Sam Absolves Your Guilt
Happiness, according to Dr. Shaw in Wally Lamb’s knockout of a novel She’s Come Undone, is something one builds out of “insight and good habits.” Dr. Shaw tells Dolores, the novel’s main character, that she needs to “orchestrate” happiness, and “work at it,” because “you don’t catch it as it hurls toward you like a football.”
Is he right? I’m not sure; I’d be a full-time happy person if I knew that. I’m tried to catch my share of footballs, fumbling most of them.
But what I do know is that I see plenty of happiness can come from what early Christians labeled as sinful. Sloth? I’d sleep till noon every day if I didn’t have to, you know, work. Gluttony? I probably gained five wonderful pounds on Thanksgiving Day, and I donated food to a pair of local food banks so that maybe others could do the same. Lust? Relationships, even healthy ones, founder without a little bit of lust. If there were an eighth deadly sin called the Sin of Liking Stephenie Meyer’s Twilight series, I’d be happily guilty of that one, too.
Were the seven deadly sins, and the tutelage to avoid them, a means to help us poor, fallible humans be happy? My religiously uneducated perspective says no; my cynical Generation X perspective says that Catholic leaders were trying to exert their power, to make people feel guilty and broken when they felt these natural human emotions and urges.
About the only good thing that I think has come from the idea of the seven deadly sins is some great literature.

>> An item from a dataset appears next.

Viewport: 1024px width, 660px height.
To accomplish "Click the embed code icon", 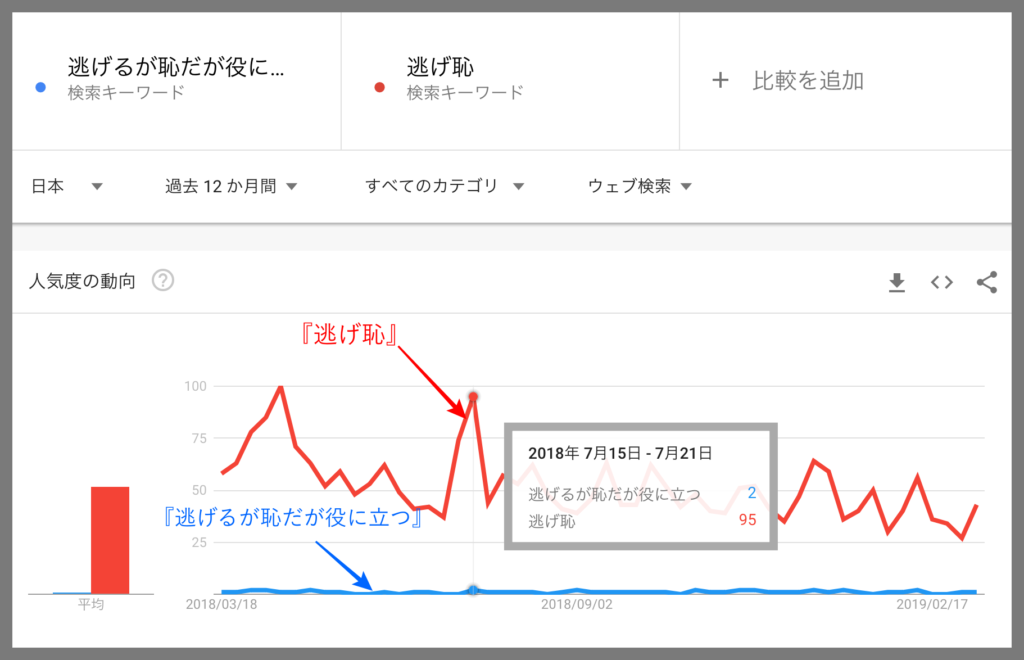I will point(941,283).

I was convinced to read Dante’s The Inferno, The Purgatorio, and The Paradiso by a guy for whom I felt a non-trivial amount of Lust. Though the guy is long-gone, I’m still happy I read the books. (see? Lust is good for something…) Dante carefully layers his hell, rating the sins by severity, almost to the point of absurdity (I like to think Dante had a little Generation X cynicism, too). I’m a little miffed that he didn’t include a ring of hell for Metermaids, Pushy Leasing Agents, and Mediocre Phlebotomists, but nobody’s perfect.
In the end, Dolores from the novel draws what will make her happy on an Etch-a-Sketch: a picture of a tall, heavy-set man with a friendly face and glasses, whom at that point in the novel she hasn’t yet met, but will eventually marry. We should all be so lucky. I say, let’s all have our unique routes to happiness, then, even if they involve a few pit stops at what others call sin; let’s revel in our human strengths and weaknesses–in moderation, of course–because what other choice do we have?